Dr. Alun Withey, an expert in medical history from the University of Exeter, believes that men subconsciously use their ability to grown facial hair as a way to reassert their masculinity:
“Growing a beard is the only way a man can publicly display his manhood, without getting thrown in jail for indecent exposure!”
When did beards first suffer their first great decline, and what caused it? It was about 1770 when the so-called safety razors were first made available to buy and according to Dr Withey a culture of neoclassicism was stirred up across the Western world, men began to admire and idolize the clean-shaven faces of Graeco-Roman statues.
Bearded men were not a common sight before the Victorian era of the mid-1800s and the eighteenth century had been one where men were almost entirely clean-shaven.
The beard came back into fashion by the mid-Victorian period. What caused this? This period of the human history is known as the age of exploration, of hunters, climbers, and explorers.
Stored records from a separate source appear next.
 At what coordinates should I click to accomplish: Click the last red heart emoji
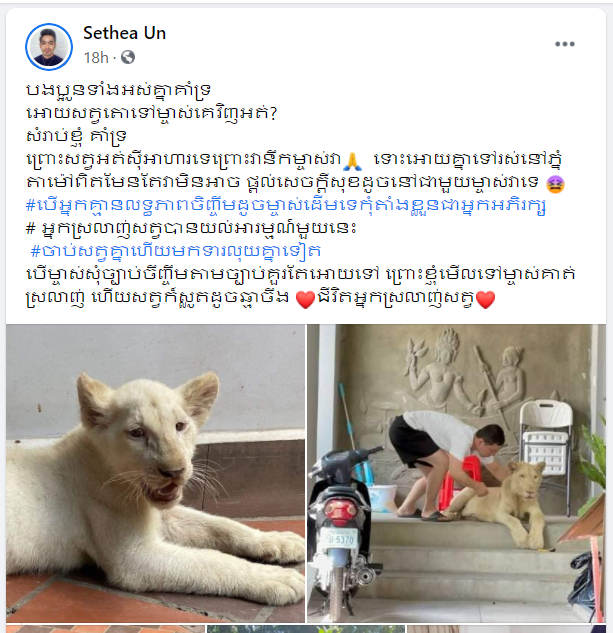(485, 300)
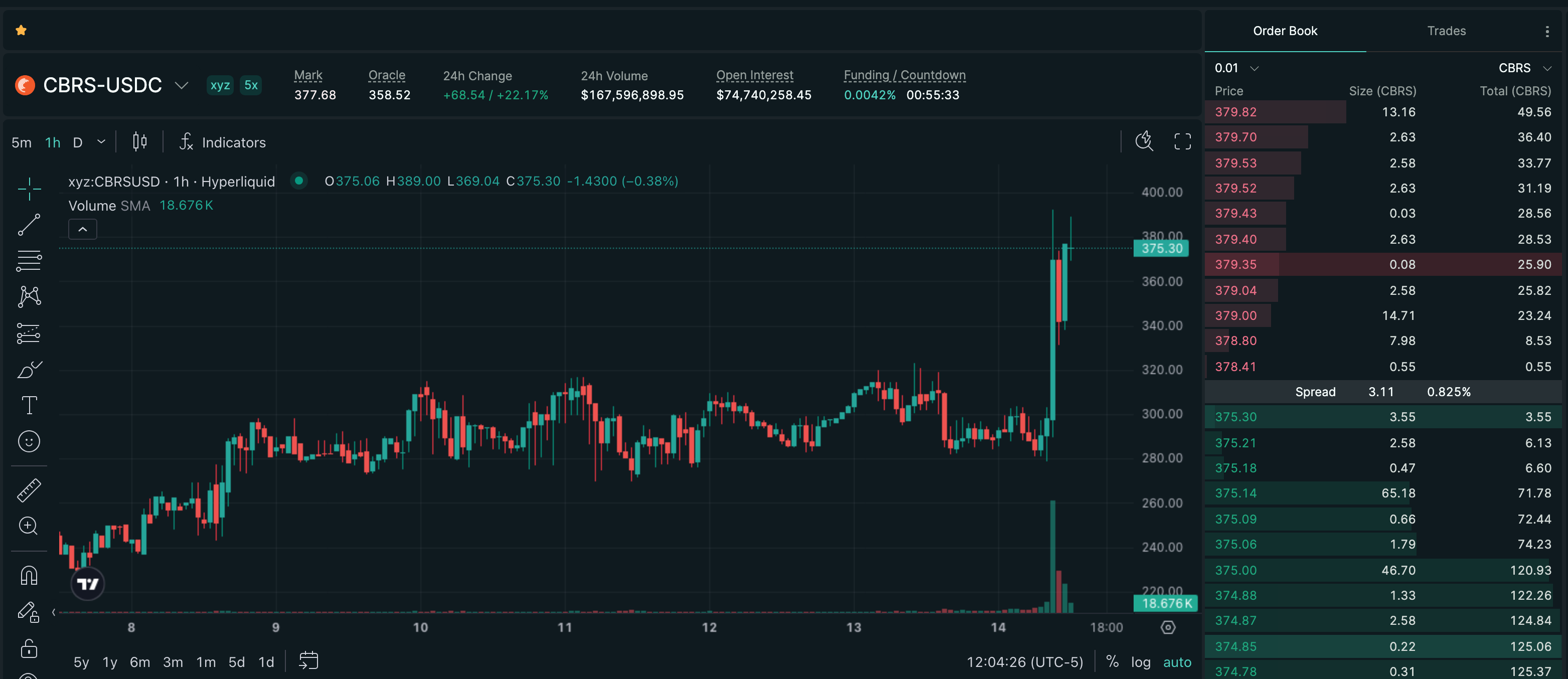
Task: Set chart range to 3m
Action: coord(173,662)
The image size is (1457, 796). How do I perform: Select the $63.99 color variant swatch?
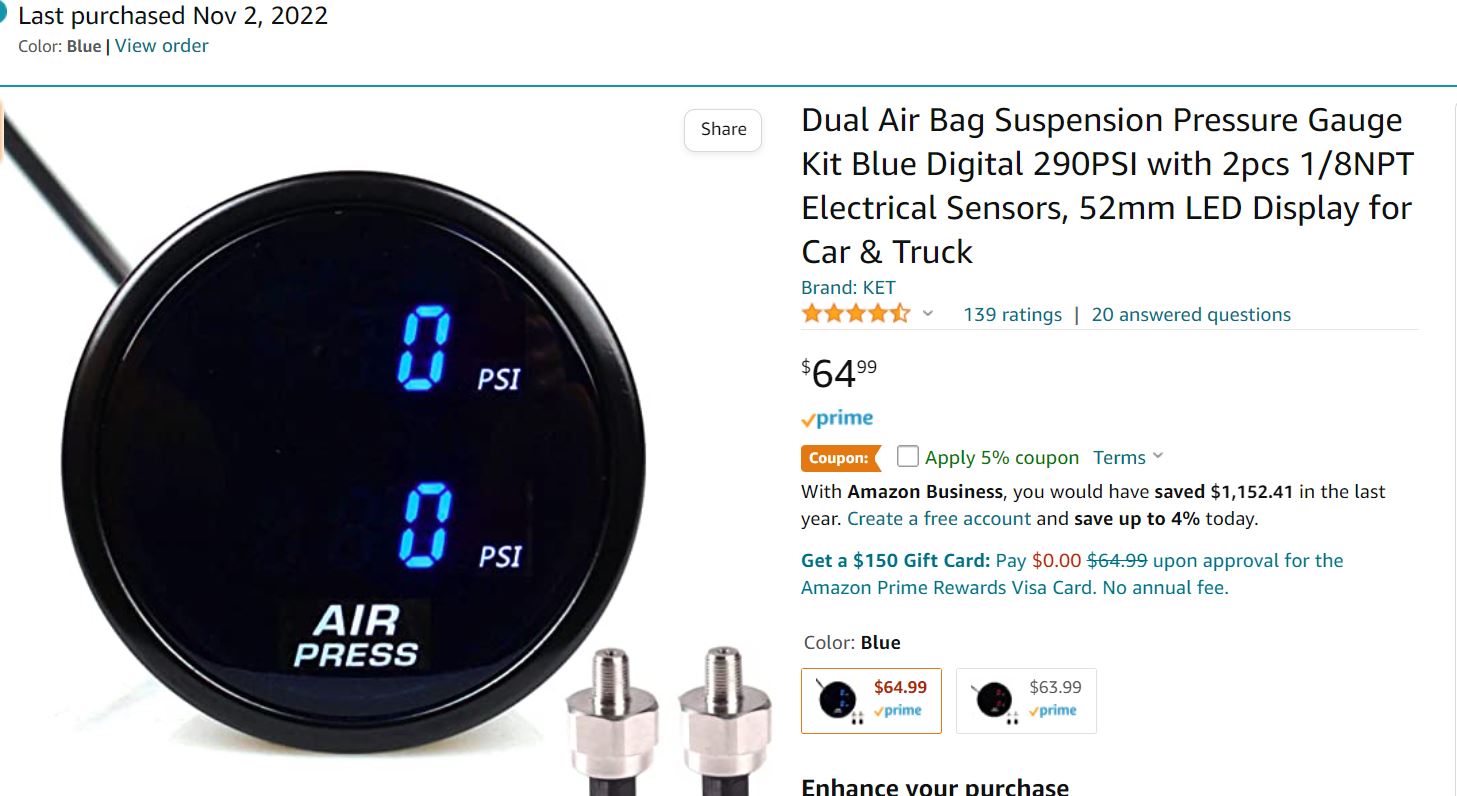[1026, 701]
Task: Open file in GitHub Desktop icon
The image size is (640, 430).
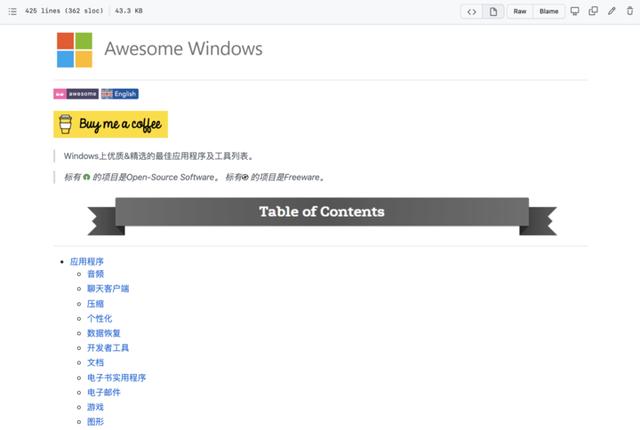Action: [x=574, y=11]
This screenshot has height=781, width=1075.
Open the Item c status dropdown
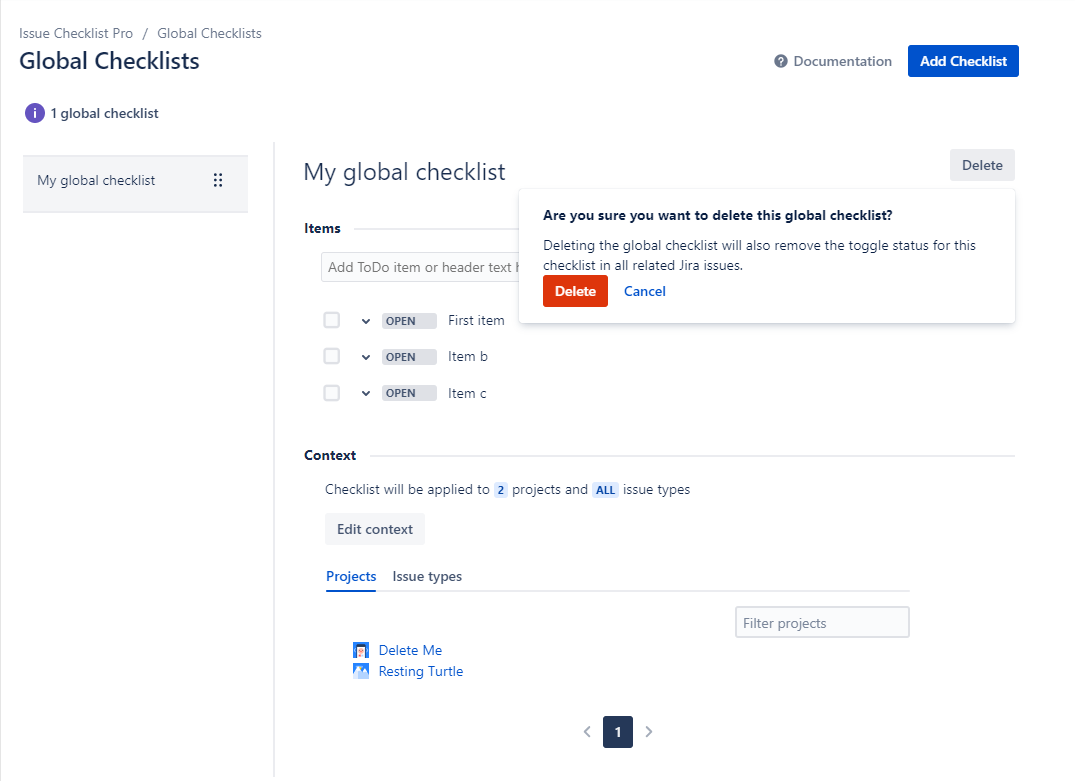coord(366,393)
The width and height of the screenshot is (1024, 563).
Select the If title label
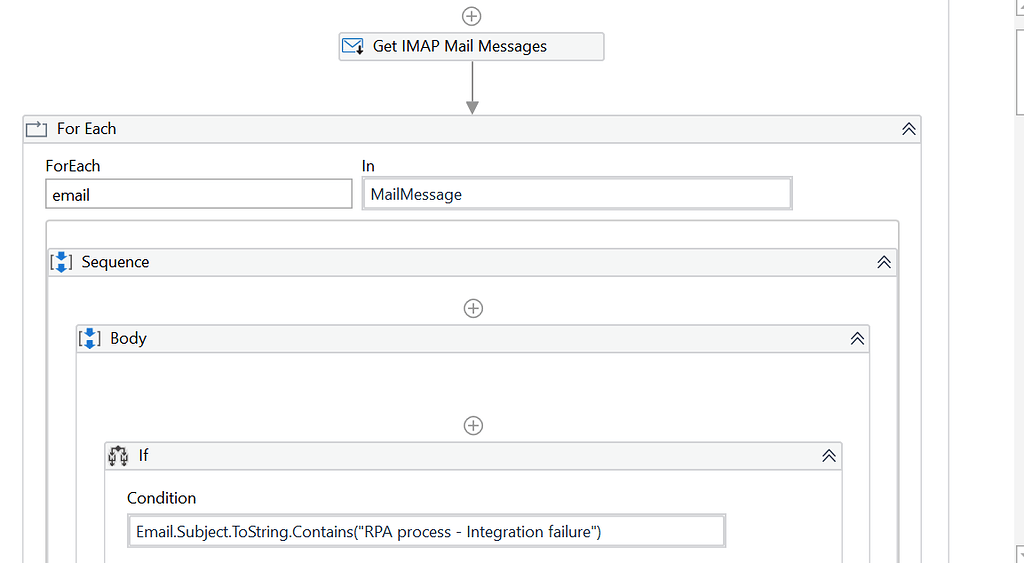coord(143,456)
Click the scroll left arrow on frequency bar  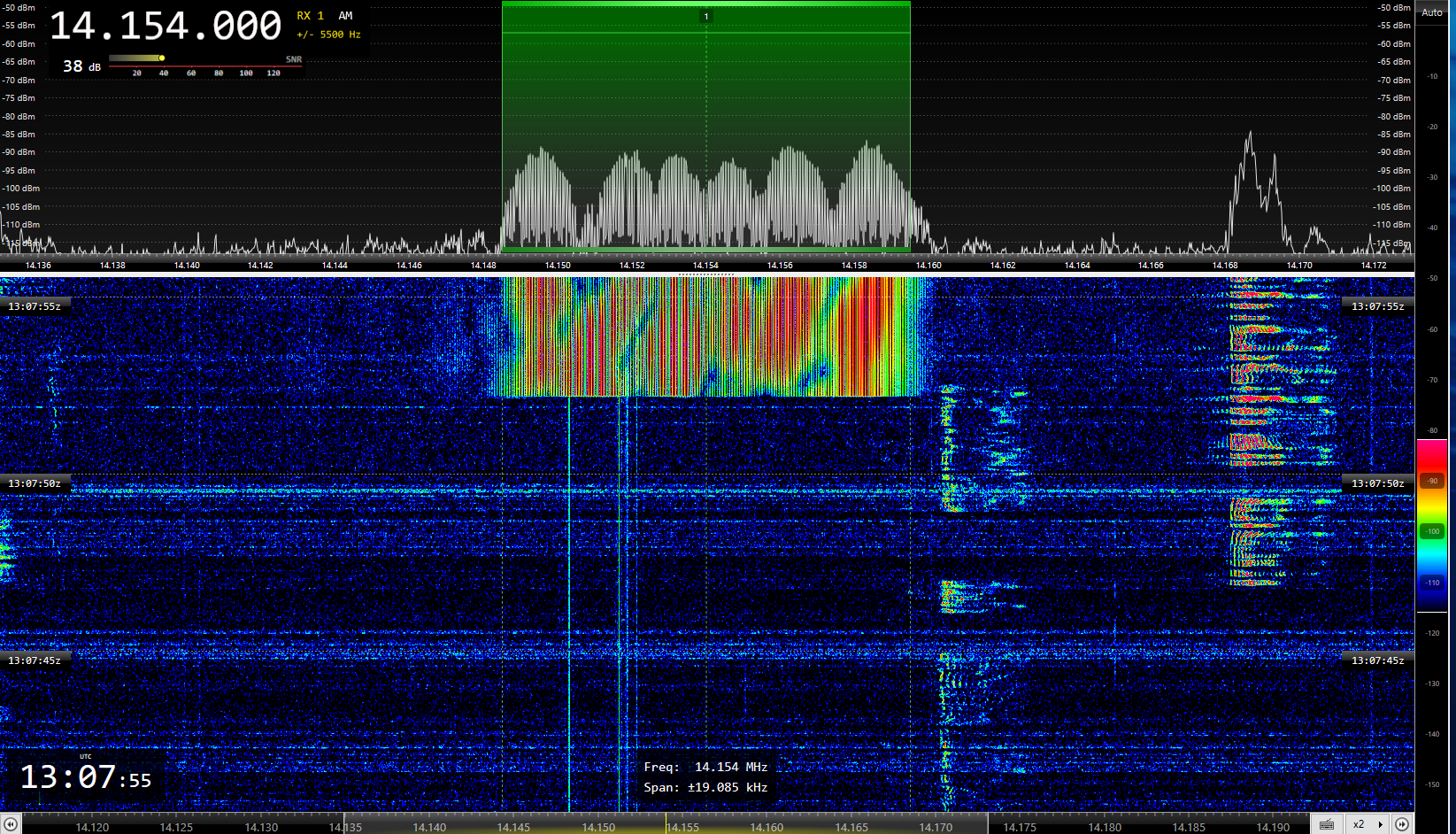click(11, 824)
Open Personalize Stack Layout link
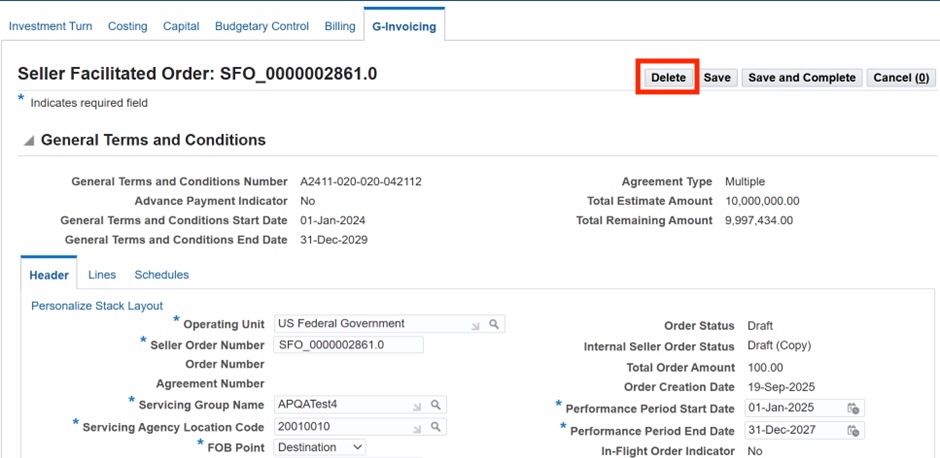Viewport: 940px width, 458px height. 97,306
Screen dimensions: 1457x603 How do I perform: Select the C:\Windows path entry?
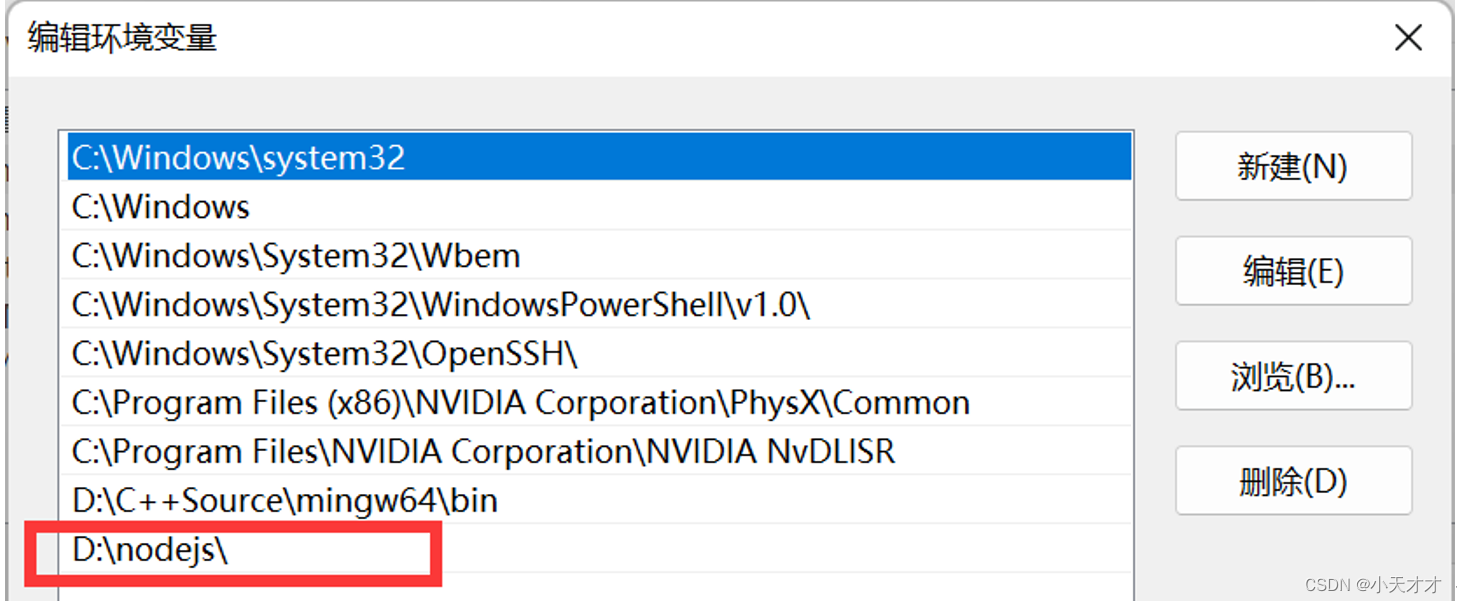pyautogui.click(x=161, y=207)
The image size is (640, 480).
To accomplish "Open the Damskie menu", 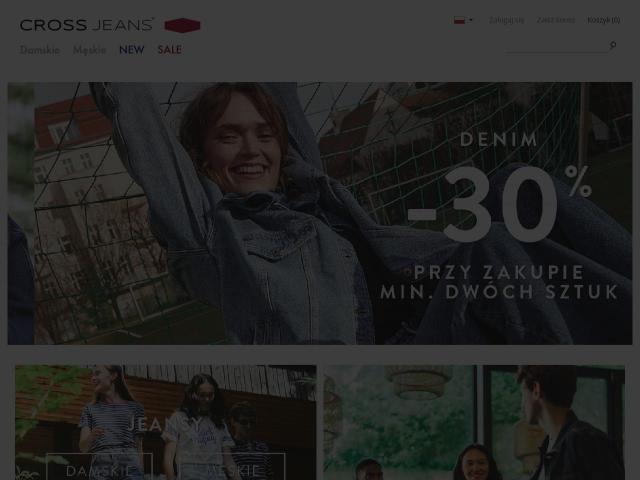I will tap(40, 50).

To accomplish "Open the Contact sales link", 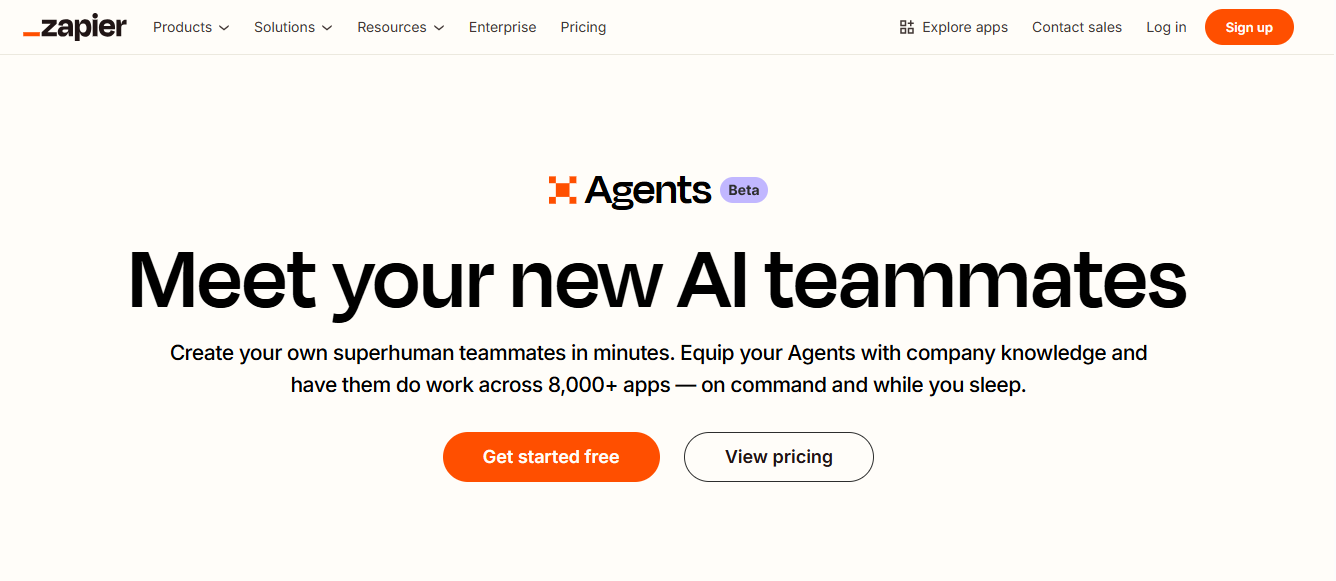I will pyautogui.click(x=1077, y=27).
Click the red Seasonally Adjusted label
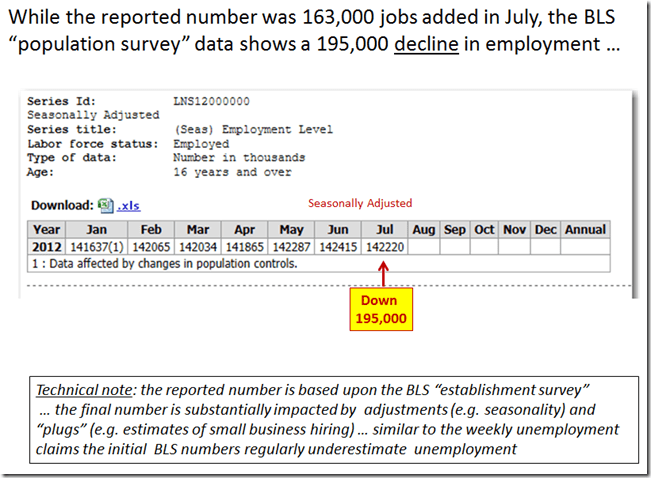651x478 pixels. click(x=359, y=203)
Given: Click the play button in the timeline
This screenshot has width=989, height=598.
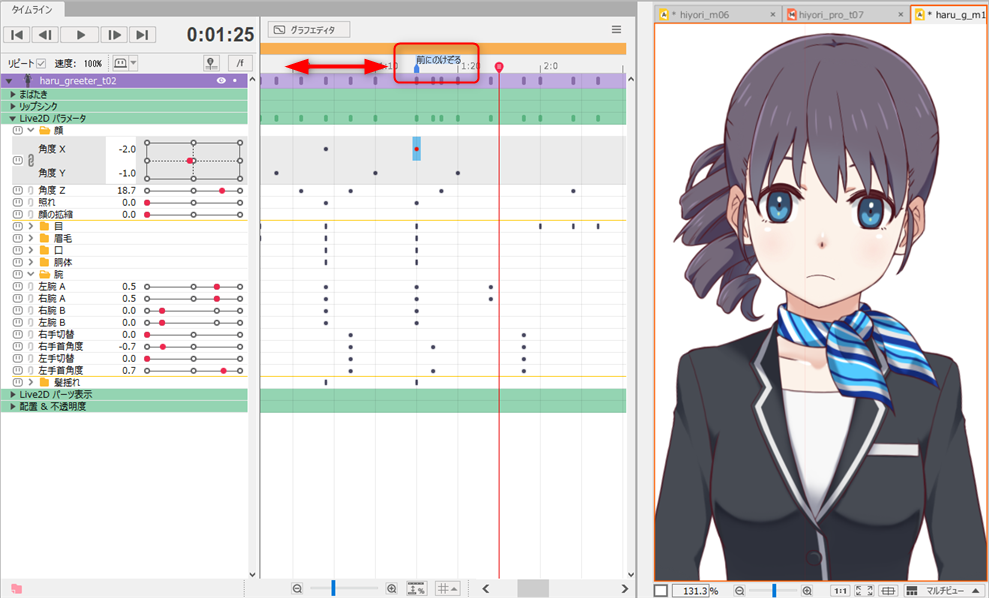Looking at the screenshot, I should (81, 35).
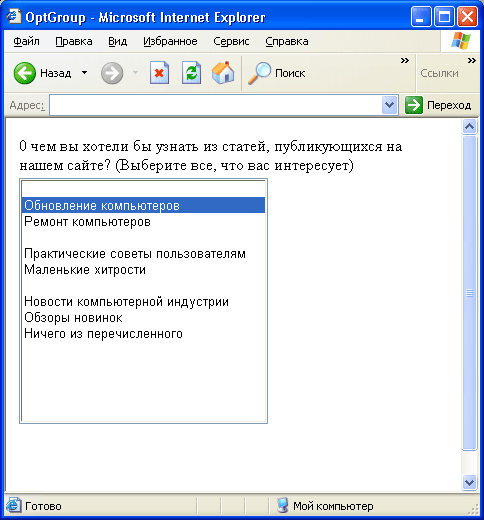Refresh the page with green arrows icon

tap(191, 73)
This caused a change in the ideals of masculinity and people started to imitate the great explorers and adventurers of the nineteenth century who were known to have beards.
Another much more interesting element of the rise of the beard in the mid-Victorian period was the supposed medical benefit of facial hair.
Back in the sixteenth and seventeenth centuries, facial hair had been viewed as a form of bodily waste. Facial hair was seen as the result of heat in the liver and reins and was partly a signifier of a man’s virility.
Having a thick beard suggested that lots was going on down there and because of that the beard was considered a reliable marker of virility and sexual potency.
Around 1850 doctors encouraged men to wear beards as a means of warding off illness. According to Dr. Alun Withey beards were actually prescribed by doctors as a remedy for common ailments such as a sore throat, and were thought of as natural air filters.
A thick beard, it was reasoned, would capture the impurities before they could get inside the body. During this period a range of new books emerged telling men that beards were the ultimate, natural male accouterment.
It is not known whether the beard seemed to prevent illness or not in the Victorian era, but we are sure that it sparked a new trend in facial hair.